Work item :: Repeat exactly, and only, the lines below starting at the line that contains "WHO WE ARE (188, 2276)" and ending at the line that contains "Capsula microfiltranta Demicap", inclusive of both.

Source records
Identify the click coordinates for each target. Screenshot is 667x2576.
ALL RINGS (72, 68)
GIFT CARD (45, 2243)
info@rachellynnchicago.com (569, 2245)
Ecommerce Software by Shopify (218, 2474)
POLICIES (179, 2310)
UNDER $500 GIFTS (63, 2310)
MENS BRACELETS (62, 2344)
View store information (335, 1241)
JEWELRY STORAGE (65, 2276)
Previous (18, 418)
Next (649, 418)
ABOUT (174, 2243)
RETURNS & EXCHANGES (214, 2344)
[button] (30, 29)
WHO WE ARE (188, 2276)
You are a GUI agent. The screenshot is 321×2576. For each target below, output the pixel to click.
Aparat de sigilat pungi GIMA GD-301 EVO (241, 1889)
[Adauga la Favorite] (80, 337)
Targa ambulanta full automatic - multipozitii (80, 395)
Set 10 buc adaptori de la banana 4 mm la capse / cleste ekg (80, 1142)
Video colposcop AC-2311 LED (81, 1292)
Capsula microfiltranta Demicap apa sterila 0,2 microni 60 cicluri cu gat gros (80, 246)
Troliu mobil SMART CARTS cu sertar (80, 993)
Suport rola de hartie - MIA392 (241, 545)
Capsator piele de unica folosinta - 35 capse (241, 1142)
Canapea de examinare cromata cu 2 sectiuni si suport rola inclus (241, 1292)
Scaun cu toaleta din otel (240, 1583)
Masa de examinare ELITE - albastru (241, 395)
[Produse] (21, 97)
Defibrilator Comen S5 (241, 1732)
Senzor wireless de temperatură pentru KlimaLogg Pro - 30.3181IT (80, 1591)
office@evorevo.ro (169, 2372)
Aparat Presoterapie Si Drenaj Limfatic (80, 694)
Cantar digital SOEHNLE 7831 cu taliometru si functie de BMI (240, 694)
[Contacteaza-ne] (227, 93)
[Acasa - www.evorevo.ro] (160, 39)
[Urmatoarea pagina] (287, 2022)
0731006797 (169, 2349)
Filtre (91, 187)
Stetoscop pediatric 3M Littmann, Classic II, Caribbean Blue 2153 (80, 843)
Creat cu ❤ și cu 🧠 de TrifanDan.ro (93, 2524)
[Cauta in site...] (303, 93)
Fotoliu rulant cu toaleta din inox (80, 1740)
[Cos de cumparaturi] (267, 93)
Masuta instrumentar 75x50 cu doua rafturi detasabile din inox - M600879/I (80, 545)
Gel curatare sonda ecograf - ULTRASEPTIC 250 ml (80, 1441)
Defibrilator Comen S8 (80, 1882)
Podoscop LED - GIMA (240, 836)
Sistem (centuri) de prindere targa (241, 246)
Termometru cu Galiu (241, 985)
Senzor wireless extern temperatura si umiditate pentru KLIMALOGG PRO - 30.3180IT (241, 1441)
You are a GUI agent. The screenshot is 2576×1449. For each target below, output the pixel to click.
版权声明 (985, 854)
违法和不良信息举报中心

Reply ::
WHO WE ARE (188, 2276)
You are a GUI agent. The screenshot is 321×2576. For each target below, output the pixel to click.
Aparat de sigilat pungi GIMA GD-301 EVO (241, 1889)
[Adauga la Favorite] (80, 337)
Targa ambulanta full automatic - multipozitii (80, 395)
Set 10 buc adaptori de la banana 4 mm la capse / cleste ekg (80, 1142)
Video colposcop AC-2311 LED (81, 1292)
Capsula microfiltranta Demicap apa sterila 0,2 microni 60 cicluri cu gat gros (80, 246)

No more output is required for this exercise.